(Stored data)
:::::
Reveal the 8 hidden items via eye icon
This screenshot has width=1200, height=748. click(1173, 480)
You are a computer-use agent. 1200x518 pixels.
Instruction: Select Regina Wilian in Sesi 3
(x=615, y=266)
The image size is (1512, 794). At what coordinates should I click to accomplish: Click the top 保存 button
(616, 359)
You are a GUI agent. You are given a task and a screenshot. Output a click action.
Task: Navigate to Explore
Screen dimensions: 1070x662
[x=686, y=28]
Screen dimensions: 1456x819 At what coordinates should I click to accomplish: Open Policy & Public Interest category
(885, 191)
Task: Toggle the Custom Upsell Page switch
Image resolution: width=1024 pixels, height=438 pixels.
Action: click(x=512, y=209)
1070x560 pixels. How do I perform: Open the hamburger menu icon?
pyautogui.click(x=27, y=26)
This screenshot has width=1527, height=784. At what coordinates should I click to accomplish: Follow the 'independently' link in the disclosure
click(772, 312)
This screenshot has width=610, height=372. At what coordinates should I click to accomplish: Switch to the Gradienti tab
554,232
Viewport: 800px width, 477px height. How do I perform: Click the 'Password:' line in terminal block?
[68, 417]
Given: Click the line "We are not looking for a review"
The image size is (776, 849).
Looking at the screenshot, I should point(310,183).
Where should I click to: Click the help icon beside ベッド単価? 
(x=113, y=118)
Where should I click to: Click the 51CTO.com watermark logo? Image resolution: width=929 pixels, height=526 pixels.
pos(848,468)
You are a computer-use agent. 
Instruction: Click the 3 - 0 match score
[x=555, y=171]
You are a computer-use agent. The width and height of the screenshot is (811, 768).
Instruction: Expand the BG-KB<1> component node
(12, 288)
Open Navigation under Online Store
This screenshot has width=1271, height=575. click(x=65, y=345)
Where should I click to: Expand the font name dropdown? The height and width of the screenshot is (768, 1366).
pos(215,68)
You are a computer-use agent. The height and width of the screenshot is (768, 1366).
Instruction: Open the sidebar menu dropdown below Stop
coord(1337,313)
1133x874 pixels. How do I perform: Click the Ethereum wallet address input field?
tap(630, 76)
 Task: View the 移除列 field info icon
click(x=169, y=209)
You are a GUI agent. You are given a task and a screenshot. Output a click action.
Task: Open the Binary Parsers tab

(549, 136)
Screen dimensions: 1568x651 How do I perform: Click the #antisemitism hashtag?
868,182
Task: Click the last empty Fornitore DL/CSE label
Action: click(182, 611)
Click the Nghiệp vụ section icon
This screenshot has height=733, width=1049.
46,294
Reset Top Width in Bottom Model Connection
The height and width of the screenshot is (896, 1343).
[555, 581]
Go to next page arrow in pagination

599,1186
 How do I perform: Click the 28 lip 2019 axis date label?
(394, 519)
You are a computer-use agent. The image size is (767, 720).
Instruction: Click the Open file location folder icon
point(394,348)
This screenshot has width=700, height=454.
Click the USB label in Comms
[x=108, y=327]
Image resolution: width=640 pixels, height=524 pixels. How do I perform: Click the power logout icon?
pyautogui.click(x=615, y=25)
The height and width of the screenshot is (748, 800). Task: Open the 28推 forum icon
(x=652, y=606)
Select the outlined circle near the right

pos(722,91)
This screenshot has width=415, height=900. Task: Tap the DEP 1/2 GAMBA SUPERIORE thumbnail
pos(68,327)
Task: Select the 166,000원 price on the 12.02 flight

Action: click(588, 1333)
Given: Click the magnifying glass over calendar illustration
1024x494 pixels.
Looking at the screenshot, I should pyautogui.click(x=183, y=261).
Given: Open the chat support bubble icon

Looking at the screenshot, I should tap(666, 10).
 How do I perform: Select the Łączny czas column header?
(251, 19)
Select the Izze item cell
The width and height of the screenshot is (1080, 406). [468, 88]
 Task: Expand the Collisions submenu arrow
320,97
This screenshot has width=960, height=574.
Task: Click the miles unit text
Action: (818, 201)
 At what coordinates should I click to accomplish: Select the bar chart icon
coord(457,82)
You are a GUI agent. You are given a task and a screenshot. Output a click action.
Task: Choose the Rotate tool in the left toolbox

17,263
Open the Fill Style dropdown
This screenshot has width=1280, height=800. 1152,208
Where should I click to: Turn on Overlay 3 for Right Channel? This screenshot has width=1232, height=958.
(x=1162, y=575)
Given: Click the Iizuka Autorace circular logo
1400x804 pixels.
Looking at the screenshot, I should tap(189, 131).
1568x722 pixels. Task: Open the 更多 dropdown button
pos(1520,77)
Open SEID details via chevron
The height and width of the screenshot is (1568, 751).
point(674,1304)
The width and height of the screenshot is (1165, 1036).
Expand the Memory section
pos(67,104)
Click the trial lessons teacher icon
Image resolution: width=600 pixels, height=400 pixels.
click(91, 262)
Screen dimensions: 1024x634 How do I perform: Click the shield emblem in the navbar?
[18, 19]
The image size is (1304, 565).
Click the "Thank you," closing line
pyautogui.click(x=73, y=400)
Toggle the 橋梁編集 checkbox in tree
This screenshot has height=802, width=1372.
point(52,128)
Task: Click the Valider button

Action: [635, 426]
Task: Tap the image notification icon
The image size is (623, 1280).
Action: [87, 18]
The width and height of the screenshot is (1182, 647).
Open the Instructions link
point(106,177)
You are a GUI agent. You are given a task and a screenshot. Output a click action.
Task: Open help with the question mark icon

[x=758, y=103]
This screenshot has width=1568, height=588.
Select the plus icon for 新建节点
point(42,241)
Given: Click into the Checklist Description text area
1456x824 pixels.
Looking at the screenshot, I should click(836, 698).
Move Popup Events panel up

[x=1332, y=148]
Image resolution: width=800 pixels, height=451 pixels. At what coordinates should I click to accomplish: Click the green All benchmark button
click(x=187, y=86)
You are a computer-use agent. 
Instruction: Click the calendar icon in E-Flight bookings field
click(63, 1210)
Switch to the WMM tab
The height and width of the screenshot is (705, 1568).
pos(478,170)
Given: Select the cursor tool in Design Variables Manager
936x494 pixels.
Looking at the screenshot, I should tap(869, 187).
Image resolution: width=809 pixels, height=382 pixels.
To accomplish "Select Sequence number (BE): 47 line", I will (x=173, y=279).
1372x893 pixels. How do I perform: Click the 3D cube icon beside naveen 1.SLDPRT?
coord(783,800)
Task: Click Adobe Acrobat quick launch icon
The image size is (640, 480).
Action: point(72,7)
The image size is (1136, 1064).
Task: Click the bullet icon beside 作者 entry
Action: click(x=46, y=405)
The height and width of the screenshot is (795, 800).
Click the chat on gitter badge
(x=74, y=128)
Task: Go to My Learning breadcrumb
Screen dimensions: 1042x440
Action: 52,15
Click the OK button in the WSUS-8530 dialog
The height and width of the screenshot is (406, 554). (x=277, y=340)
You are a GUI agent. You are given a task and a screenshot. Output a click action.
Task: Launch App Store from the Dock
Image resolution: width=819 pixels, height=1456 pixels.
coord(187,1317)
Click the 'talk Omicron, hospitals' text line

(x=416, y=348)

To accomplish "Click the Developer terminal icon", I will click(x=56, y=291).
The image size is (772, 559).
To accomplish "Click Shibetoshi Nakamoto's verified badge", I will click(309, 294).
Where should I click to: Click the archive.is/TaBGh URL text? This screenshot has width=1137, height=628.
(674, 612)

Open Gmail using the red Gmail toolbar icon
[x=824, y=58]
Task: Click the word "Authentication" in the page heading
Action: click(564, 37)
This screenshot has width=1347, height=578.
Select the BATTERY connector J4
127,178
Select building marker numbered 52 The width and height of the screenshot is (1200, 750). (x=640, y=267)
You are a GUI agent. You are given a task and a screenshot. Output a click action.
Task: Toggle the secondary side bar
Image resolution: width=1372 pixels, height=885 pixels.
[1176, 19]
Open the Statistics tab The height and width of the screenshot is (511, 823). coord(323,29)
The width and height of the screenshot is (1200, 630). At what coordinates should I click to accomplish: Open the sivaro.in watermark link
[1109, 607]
:::::
Task to carry out
Starting with the line that contains "Select building marker", return each line through the last one of the data above, exactly as written and nothing more.

Completed task
Select building marker numbered 52 The width and height of the screenshot is (1200, 750). (x=640, y=267)
You are a GUI agent. You are given a task and a screenshot. Output a click action.
Task: Toggle the secondary side bar
Image resolution: width=1372 pixels, height=885 pixels.
[1176, 19]
Open the Statistics tab The height and width of the screenshot is (511, 823). coord(323,29)
The width and height of the screenshot is (1200, 630). At what coordinates should I click to accomplish: Open the sivaro.in watermark link
[1109, 607]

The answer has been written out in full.